The American Political Science Association played a role in that story. Starting in the early 1900s, leading American political scientists decried education that took the form of “sermonizing and patriotic expostulation” (p. 105). The only alternative they recognized was a rigorous, detached, disenchanted study of politics as it was. In keeping with that goal, they advocated specialization and expertise. Political science meant training for professors and technocrats in basically the current system.

Good citizens, Ketcham argues, will not be “‘experts’ in the details of government; rather, they must have a disinterested perspective and must ask the proper public question, ‘What is good for the polity as a whole?’ and not [a] corrupt private one” (pp. 33–34). That stance is best cultivated, Ketcham argues, by a broad liberal education that is “profound,” “integrated,” and “radical.” But all those ideals seem naive to positivist social scientists, who doubt there is anything good for the polity (apart from the aggregation of private interests) and who favor education that is specialized empirical training for the status quo.

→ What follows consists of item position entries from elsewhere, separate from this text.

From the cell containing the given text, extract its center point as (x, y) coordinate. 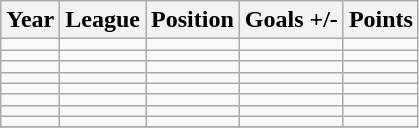
Goals +/- (291, 20)
League (103, 20)
Points (380, 20)
Position (193, 20)
Year (30, 20)
From the cell containing the given text, extract its center point as [x, y] coordinate. 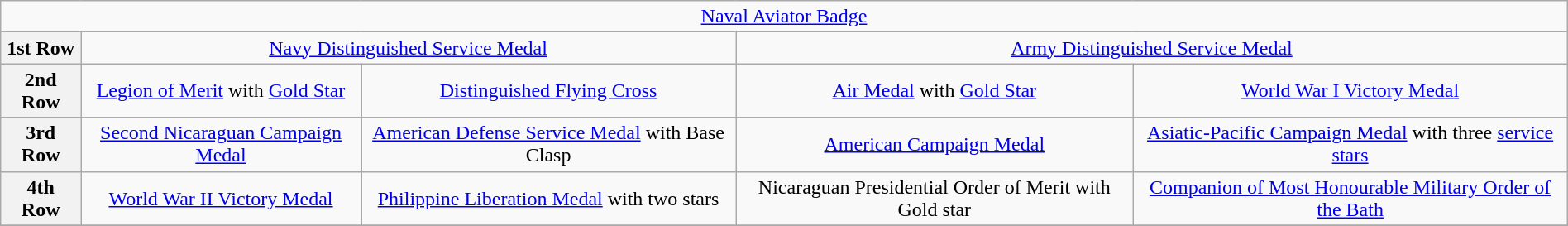
Distinguished Flying Cross [547, 91]
World War I Victory Medal [1350, 91]
1st Row [41, 48]
American Campaign Medal [935, 144]
Navy Distinguished Service Medal [409, 48]
American Defense Service Medal with Base Clasp [547, 144]
Companion of Most Honourable Military Order of the Bath [1350, 198]
2nd Row [41, 91]
World War II Victory Medal [222, 198]
Air Medal with Gold Star [935, 91]
Nicaraguan Presidential Order of Merit with Gold star [935, 198]
Philippine Liberation Medal with two stars [547, 198]
3rd Row [41, 144]
Naval Aviator Badge [784, 17]
Asiatic-Pacific Campaign Medal with three service stars [1350, 144]
4th Row [41, 198]
Army Distinguished Service Medal [1152, 48]
Legion of Merit with Gold Star [222, 91]
Second Nicaraguan Campaign Medal [222, 144]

The broad outlines of this narrative are not unique to Ketcham, but he has a sharp eye for overlooked aphorisms, incidents, and characters. This book is a treasury of quotations from proponents of civic republicanism and positivism alike. It is also a pageant of character sketches—from Benjamin Franklin in dialogue with Mohawk King Hendricks about good government in 1754, to Fukuzawa Yukichi reflecting on how republican norms might merge with Confucian ideals in Meiji Japan, to Ketcham’s own colleagues at Syracuse University’s Maxwell School of Citizenship and Public Affairs, who are giving renewed attention to the ideal of “citizenship” that is in their institution’s name.

I concur with the whole story, but I would add that an eighteenth-century account of the public good and civic virtue cannot directly apply today, not only because we must draw from more diverse sources but also because we have learned hard truths from history, the natural and social sciences, the terrible experiences of the past century—in a word, from modernity. The decline of civic education and civic culture reflects not only a loss of moral commitment but also a profound intellectual challenge that confronts public-spirited citizens today.